5 Mistakes Your Staff Could Be Making!

This blog highlights 5 mistakes that your staff may be making right now, and this covers both the dishwasher and glasswasher.

If you can get even a basic understanding of most of these mistakes, get your staff to stop making them and build in ways to prevent them from happening into your training, then this will save you a serious amount of money in engineer call outs, labour and dishwasher parts. Sorting these out can easily add years onto the lifespan of your machine.

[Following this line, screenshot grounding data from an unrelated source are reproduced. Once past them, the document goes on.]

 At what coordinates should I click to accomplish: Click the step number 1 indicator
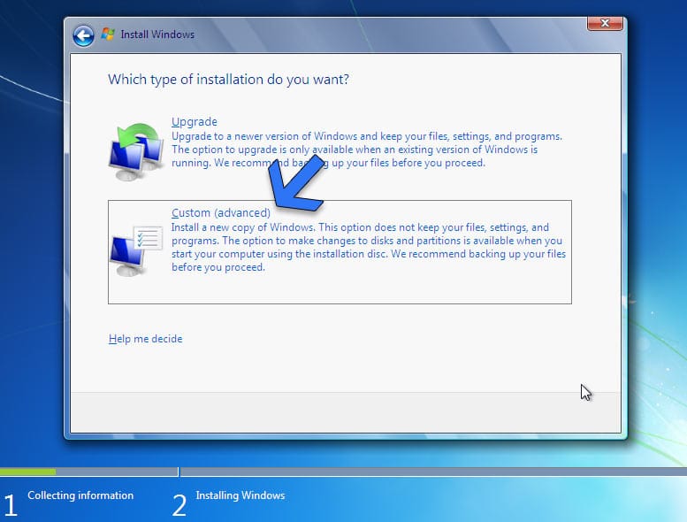click(x=11, y=505)
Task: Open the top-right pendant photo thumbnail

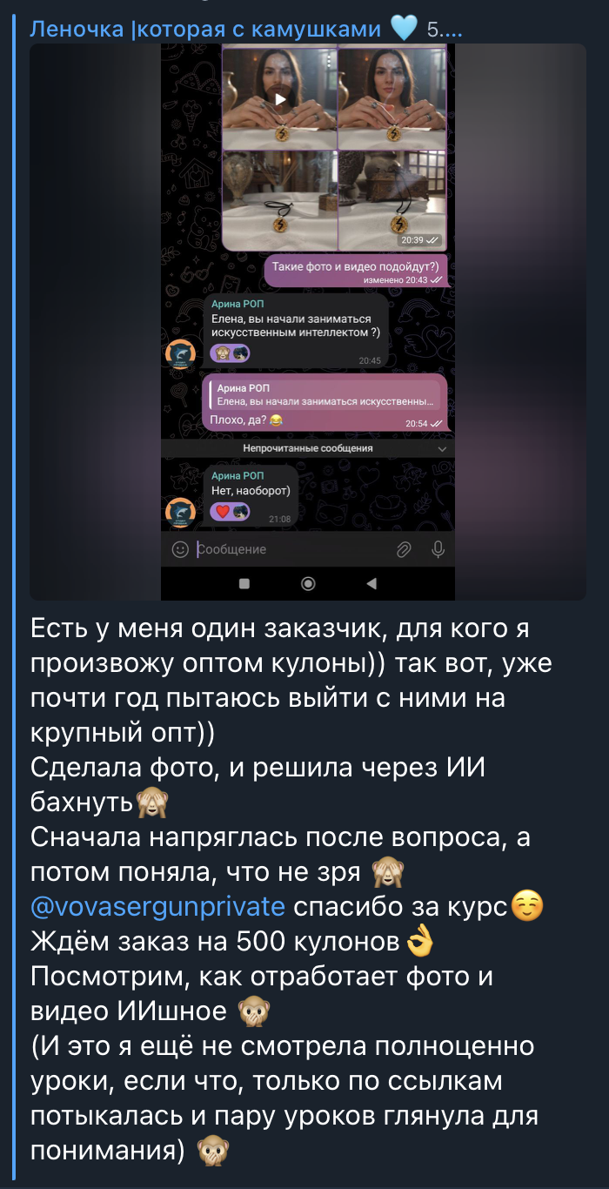Action: pos(392,99)
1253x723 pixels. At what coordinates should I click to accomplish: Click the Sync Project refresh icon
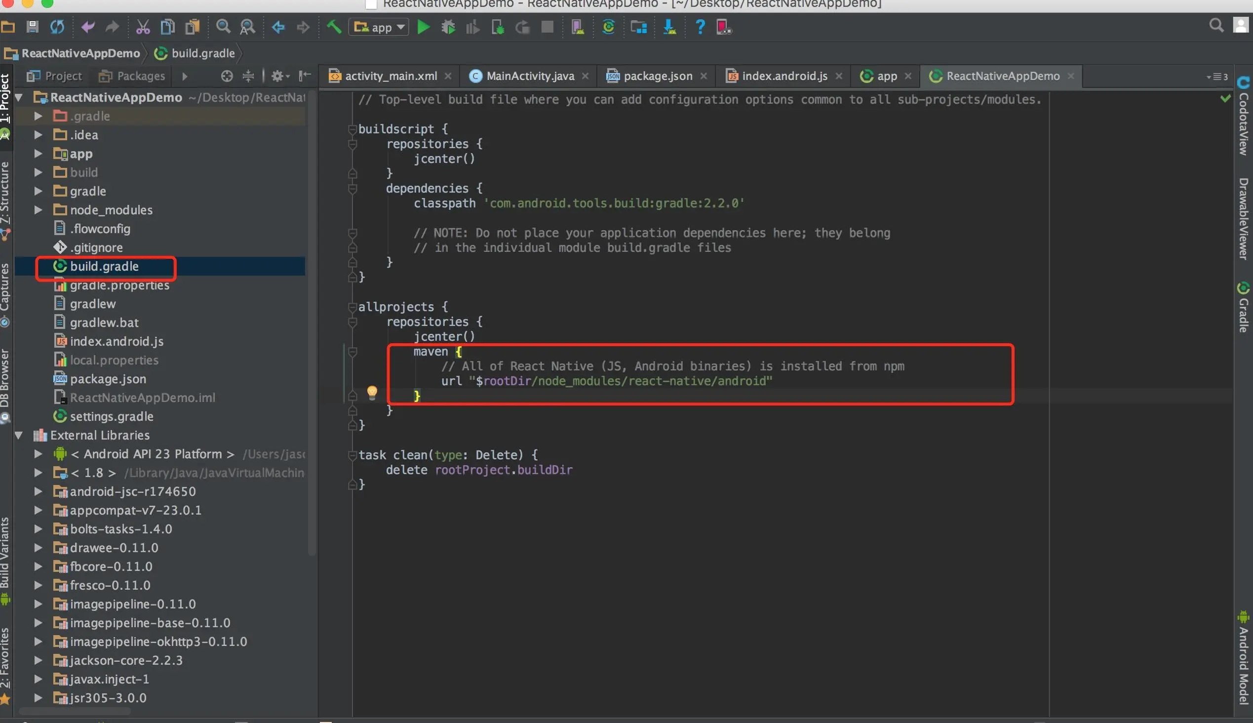coord(57,27)
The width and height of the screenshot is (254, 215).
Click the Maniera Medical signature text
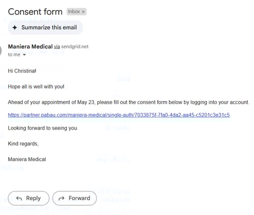pyautogui.click(x=27, y=159)
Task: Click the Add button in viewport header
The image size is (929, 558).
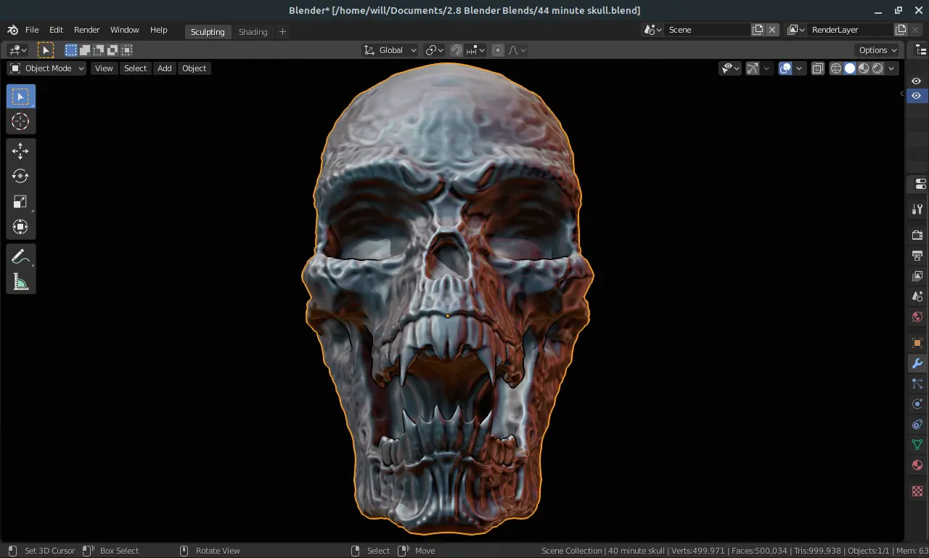Action: (x=165, y=68)
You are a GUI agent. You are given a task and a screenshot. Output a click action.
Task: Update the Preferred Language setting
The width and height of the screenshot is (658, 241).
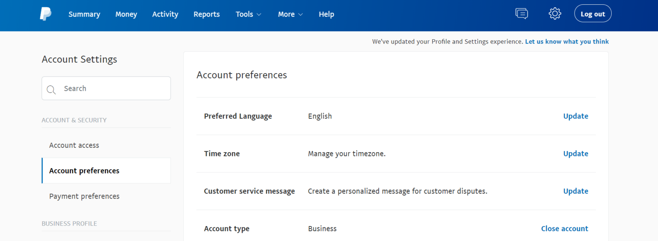click(x=575, y=116)
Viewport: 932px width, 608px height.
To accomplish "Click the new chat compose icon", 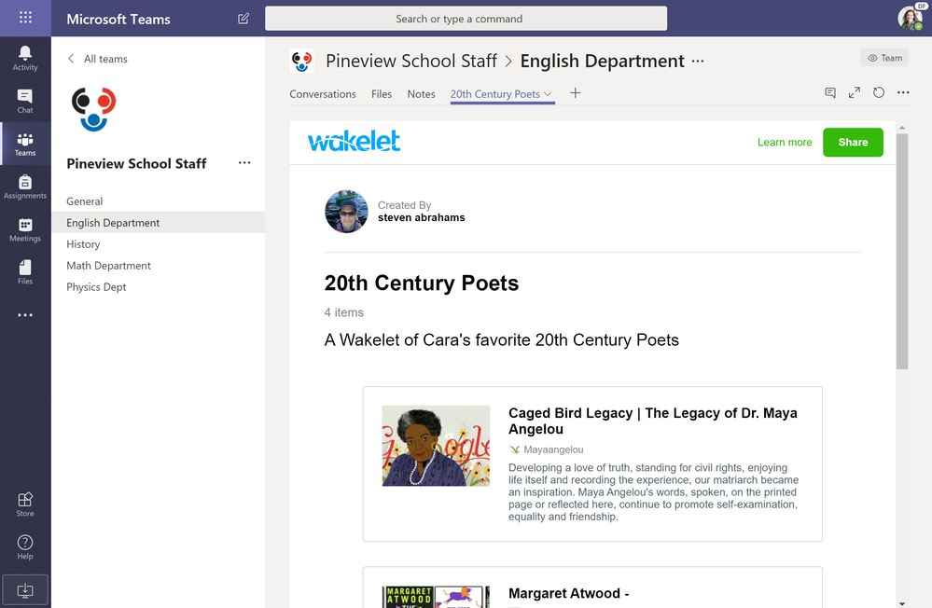I will (x=243, y=19).
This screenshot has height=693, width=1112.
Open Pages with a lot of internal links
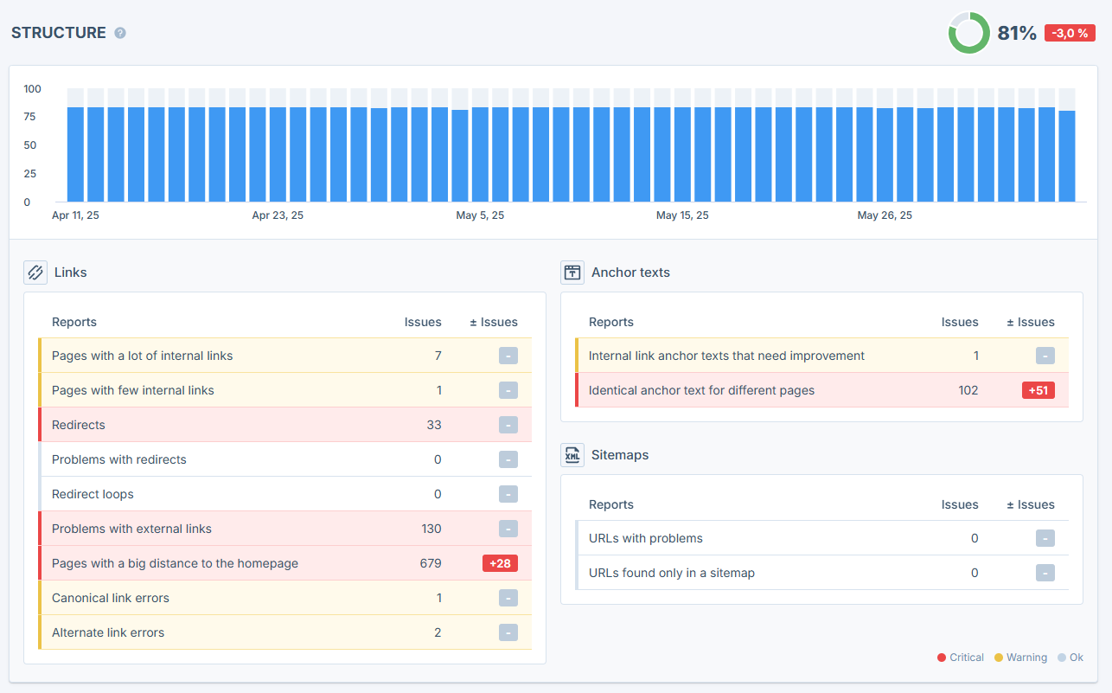click(x=285, y=356)
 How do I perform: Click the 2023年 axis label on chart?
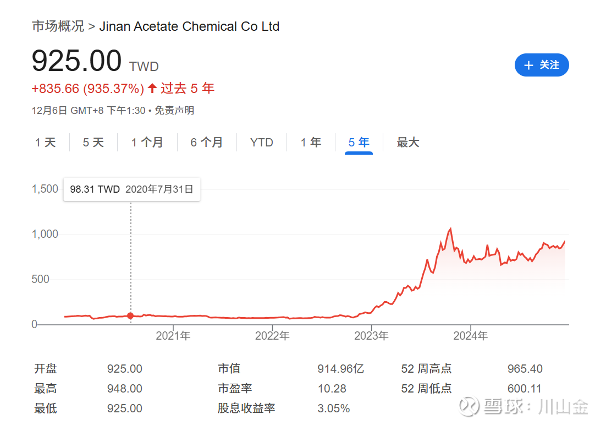pos(371,336)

  1. Putting cutlery in basket racks meant for plates or cups. The cutlery, especially small spoons fall through the holes in these baskets as they are not designed to take such small items. A teaspoon burning out a wash pump can cost over £1000. Cutlery, wooden spoons and spatulas hanging through the bottom of a basket will also stop the bottom wash and rinse arms from spinning and properly performing their duty. There are specialist cutlery baskets that have a finer mesh that stops cutlery from falling through, although ideally the cutlery should be stacked standing up in a cutlery basket. That way the wash water gets to each piece more evenly and the rinse water can dispel off them for much quicker drying.
  2. Placing basket racks on top of the glasswasher or dishwasher. Dirty or clean dishes and glasses stacked in baskets should never be placed directly on top of the machine. We understand that the staff may struggle with space for somewhere to put the basket, but the top of the machine is not the place. Water ingress in the form of either slops from dirty glasses or dripping water from clean glasses, will only cause problems. If this doesn’t seep in and effect the electronics of the machine costing you hundreds of pounds in damage, then it will serve to bind the top panel to the machine and stick them together like glue. This may not cause direct damage to the machine, but it can add on significant time to a job when your dishwasher service engineer needs to remove this panel for a repair or service. If you really are stuck for space to use, buy a purpose-built drip tray for the job. They are inexpensive and very effective. Problem solved.
  3. Using the top of a pass through dishwasher for storage. When large items are placed on top of the hood of a pass through dishwasher it creates an imbalance between the stainless steel hood and the hood springs at the back of the machine. This can place unnecessary stress on the springs and shorten their lifespan. When hood springs snap it is very difficult to lift the hood, and it will no longer stay in the open position by itself until a tricky repair has to be made. It is also a health and safety issue as the heavy hood becomes a real risk as its always wanting to close. Drying tea towels and cloths (as well as clothes) on top of the hood is also a bad idea. These tend to fall down the back of the machine and lie on top of important components, which over time can heat up and become a fire hazard.
  4. Not properly scraping plates. This habit leads to food and other things such as sugar sachets, butter wrappers going into the machine and clogging up the filters and dirtying the water more than it should. If some of these get through the filters, they make their way into the wash pump and wash system and end up clogging up the wash arms and the machine. This can result in costly repairs.
  5. Not cleaning out the wash and rinse arm manifolds. On all of the machines that we have ever worked on, the wash and rinse arms can be removed from the machine for cleaning. So many people neglect to do this, and we see this time and again. When the wash and rinse arms get clogged up, they can no longer spin properly, especially if they are clogged up in the middle at the manifold. When they don’t spin properly, they won’t clean properly. Often, they will stay in the same position and not move. Sometimes it results in jets of water being sprayed out of the sides of the door and creating a pool of water at the front of your machine. When it comes to glasswashers, they seem to collect fluff and hair. Make sure that this is cleaned out. Also, as a word of caution, be careful of small pieces of broken glass that may be lodged in the wash manifolds. Use blue roll or an old cloth to wipe these down and use the torch from your mobile phone to see. Don’t drop your mobile into the wash water.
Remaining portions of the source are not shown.